This is not a Flounce thread per se, because it's obvious by my nickname... Been there done that. It's more of "I would like to share an observation before I move on" thread. I know what I'm about to say will make me a pariah here. But I thinks it's important enough to share for the sake of this forum, and new members that come along...
I was lucky enough to have found LOP, as an alternative to TOP. It was a breath of fresh air compared to the hate-filled, Nazi tactics, I had seen. And the vibe was cheerful and welcoming, though many topics that we all, as truth seekers discuss, aren't so cheerful. Besides the occasional trolls. Debate on all sides seemed to at least attempt to be respectful.
Well after a computer crash, I had been away from the site for several months. And when I returned, there had been a huge shift in the spirit of the place. It had turned ugly and hateful. :(
As a person with more conservative views, it has always been somewhat difficult being so outnumbered. But it was tolerable being here before. Yet when I returned, the animosity towards those who share my views, and especially those of faith, was so thick you could taste it! And the majority of this animosity was coming from, and being instigated by long time, respected members of the forum.

Extracted data:

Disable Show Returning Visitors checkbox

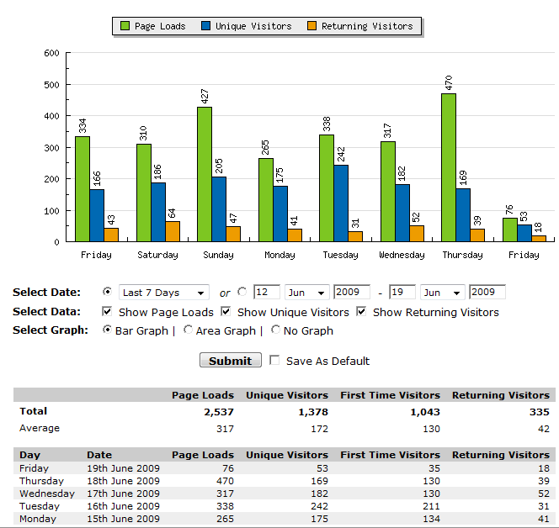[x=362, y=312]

* * *

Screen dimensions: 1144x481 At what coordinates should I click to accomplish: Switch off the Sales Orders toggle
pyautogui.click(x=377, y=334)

What to do: Return the forum post word for word from "I was lucky" up to and including "to be respectful.". The rows come from a separate source and have no connection to the forum post.

Output of the task:
I was lucky enough to have found LOP, as an alternative to TOP. It was a breath of fresh air compared to the hate-filled, Nazi tactics, I had seen. And the vibe was cheerful and welcoming, though many topics that we all, as truth seekers discuss, aren't so cheerful. Besides the occasional trolls. Debate on all sides seemed to at least attempt to be respectful.